I Didn’t See You There
A mixed bag.
A slow-paced introductory scene suggests one straightforward path the film might’ve taken: We’re riding a commuter train with Davenport and, while other passengers exit toward the ground level easily, we slog through the long trek to inconveniently placed elevators. As the film progresses we’ll deal with clueless pedestrians, car owners who inconsiderately block curb cuts, the blight of rental scooters, and an especially irksome barrier blocking the ramp to Davenport’s own apartment.
But these are infrequent enough that they could easily be condensed into a short film that might well find lots of exposure online. Here, they get less screen time than other material that barely speaks to the sentiments Davenport wants to share. For much of the time we’re in the chair with him, the director points his camera at brick walls he’s passing, chain-link fences, or the ground.
“All of the footage in the film is shot by me from my literal point-of-view,” he says in press notes. But that’s not true in the sense of seeing what he’s looking at. We’re simply closer to his elevation, moving as quickly or slowly as he does. Once or twice (as with a sped-up look at the sidewalk beneath him), these chunks of footage approach an enjoyable, Brakhage-like abstraction. But on the other end of the spectrum (and far more plentiful) are scenes like a 54-second shot of flypaper.
The film tells us at the start that it wants to convey how its maker sees the world without putting that maker on display. A couple of scenes hint at Davenport’s discomfort with interest strangers show in him. Gathered together, their attempts at helpfulness clearly feel intrusive to a man who’s capable of opening doors, getting his wheelchair onto a public bus and finding his way around town.
Davenport tells us nearly nothing about who he is or what he does, beyond mentioning where he grew up and a vague statement about having moved to Oakland to become an artist.

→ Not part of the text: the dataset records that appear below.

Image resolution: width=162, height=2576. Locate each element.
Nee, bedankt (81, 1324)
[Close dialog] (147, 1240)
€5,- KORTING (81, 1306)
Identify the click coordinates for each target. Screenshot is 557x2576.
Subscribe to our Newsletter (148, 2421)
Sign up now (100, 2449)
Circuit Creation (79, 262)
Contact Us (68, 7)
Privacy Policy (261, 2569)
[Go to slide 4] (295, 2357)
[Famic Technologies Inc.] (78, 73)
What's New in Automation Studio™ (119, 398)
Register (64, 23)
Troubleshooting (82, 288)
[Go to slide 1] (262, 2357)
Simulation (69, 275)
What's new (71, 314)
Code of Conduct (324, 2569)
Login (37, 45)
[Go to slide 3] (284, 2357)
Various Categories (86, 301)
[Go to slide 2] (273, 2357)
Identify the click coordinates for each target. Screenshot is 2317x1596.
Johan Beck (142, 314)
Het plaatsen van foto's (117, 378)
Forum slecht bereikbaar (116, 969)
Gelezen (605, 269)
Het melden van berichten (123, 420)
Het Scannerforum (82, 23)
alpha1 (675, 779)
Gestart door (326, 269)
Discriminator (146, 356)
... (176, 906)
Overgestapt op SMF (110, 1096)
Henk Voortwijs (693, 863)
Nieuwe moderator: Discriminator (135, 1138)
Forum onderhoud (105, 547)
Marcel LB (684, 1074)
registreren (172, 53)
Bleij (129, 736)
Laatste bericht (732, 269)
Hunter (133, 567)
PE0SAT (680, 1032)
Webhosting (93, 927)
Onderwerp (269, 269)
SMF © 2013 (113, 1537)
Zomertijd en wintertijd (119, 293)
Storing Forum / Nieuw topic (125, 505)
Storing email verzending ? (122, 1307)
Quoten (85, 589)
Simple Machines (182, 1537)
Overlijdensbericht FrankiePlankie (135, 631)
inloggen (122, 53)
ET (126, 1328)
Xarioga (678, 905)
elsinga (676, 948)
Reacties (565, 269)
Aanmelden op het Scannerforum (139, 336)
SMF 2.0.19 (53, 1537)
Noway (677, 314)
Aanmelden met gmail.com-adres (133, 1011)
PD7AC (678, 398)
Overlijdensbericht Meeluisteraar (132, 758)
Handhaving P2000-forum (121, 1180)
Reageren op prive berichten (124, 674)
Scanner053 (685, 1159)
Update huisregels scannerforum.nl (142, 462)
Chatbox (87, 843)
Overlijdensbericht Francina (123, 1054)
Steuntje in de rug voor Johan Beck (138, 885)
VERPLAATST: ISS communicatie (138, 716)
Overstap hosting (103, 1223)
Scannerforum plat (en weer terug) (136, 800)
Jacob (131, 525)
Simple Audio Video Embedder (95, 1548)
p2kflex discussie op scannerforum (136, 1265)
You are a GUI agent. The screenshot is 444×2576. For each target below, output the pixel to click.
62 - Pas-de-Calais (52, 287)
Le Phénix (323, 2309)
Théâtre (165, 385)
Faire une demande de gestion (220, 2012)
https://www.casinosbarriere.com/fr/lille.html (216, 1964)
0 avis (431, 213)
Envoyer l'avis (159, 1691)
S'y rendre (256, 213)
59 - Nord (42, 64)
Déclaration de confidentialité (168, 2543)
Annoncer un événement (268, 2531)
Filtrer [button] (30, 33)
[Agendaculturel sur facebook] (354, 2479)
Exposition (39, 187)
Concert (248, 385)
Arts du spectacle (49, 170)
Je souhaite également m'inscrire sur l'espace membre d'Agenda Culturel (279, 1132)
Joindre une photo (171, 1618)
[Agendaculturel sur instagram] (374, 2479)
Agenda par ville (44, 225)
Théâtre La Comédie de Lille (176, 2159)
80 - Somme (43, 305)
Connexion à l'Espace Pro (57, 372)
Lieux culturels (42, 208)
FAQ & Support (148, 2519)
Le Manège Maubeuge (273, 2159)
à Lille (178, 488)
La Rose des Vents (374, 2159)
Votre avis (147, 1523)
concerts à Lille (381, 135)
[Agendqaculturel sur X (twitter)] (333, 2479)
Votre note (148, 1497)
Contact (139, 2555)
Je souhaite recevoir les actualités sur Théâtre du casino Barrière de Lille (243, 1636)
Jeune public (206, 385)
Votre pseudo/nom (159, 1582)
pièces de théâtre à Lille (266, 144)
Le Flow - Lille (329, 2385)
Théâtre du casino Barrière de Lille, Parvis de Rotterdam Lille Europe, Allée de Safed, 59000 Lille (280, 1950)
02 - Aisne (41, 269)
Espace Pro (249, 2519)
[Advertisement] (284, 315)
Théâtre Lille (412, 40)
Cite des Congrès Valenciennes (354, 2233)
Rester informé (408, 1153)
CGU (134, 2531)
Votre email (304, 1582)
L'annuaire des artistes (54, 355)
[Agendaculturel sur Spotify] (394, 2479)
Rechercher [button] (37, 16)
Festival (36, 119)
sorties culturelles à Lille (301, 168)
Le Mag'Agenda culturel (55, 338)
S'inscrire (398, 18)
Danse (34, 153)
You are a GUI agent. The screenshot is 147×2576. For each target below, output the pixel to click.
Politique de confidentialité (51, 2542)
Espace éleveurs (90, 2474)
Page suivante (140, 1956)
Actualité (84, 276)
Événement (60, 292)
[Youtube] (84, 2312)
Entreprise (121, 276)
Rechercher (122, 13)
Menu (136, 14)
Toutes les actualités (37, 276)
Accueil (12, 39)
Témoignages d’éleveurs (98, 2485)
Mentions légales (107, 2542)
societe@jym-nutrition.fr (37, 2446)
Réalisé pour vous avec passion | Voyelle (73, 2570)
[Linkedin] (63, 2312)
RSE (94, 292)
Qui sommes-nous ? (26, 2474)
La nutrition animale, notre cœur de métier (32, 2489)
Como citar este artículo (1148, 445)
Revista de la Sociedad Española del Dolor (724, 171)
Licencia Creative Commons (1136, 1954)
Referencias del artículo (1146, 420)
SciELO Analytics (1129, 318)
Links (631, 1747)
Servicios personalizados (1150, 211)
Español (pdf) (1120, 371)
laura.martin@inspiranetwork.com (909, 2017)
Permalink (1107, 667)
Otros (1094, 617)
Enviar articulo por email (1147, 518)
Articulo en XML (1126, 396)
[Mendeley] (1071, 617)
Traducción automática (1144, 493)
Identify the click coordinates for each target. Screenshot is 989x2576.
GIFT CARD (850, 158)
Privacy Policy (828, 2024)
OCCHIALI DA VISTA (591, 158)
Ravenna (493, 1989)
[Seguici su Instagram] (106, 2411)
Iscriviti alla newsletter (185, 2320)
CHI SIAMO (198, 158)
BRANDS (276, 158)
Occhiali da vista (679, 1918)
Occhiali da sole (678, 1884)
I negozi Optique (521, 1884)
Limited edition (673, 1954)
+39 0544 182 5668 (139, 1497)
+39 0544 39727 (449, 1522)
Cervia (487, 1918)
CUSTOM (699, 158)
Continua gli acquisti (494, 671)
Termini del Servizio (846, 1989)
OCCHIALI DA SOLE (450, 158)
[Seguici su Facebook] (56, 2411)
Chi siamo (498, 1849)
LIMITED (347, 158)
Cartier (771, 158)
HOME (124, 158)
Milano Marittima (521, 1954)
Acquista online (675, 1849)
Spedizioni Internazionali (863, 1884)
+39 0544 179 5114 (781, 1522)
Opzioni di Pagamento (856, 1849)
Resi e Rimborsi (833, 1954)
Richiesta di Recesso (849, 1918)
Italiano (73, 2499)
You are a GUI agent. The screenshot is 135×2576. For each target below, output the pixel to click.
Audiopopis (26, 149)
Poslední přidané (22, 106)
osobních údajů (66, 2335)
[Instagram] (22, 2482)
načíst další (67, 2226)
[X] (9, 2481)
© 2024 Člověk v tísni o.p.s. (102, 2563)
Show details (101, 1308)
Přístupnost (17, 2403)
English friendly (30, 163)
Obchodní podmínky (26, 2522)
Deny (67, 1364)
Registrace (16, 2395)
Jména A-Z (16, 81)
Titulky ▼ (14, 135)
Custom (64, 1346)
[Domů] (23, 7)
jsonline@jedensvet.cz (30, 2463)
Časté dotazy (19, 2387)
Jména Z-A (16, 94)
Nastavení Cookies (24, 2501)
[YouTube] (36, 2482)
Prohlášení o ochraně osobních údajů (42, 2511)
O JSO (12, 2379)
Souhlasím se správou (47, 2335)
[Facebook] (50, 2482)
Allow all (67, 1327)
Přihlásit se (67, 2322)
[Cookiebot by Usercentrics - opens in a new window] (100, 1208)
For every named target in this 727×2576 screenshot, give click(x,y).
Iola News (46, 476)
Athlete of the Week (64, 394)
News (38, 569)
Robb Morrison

Late in the film we’ll eavesdrop on a conversation with his mother, in which he alludes to having been politicized a decade ago and expresses the hope that “this is my last personal film.” But the comments are too elliptical to tell newcomers much.
Davenport’s voiceover offers slightly more when it comes to the history of freak shows. A circus tent has been erected near his apartment, and he uses that as an occasion to muse on the history of paying conjoined twins, people with microcephaly, et cetera to let sideshow attendees gawk at them. That’s a subject worthy of exploration (not that it hasn’t been explored), but Davenport’s comments are largely superficial, and so scattered through the film that they feel like an unsuccessful attempt to make this project look deeper than it is.
Which is a shame, because there’s certainly room in the doc marketplace for more disability-centered films made by, rather than merely about, those with disabilities. Davenport’s press notes make it clear he’s offended by much of what people say about those who use wheelchairs to get around, and that he has objections even to much that is said or shown by people with only the best intentions. If he hopes to set things straight in a way that satisfies his standards while communicating with a broad audience, he may need to reconsider that bit about this being his last personal film.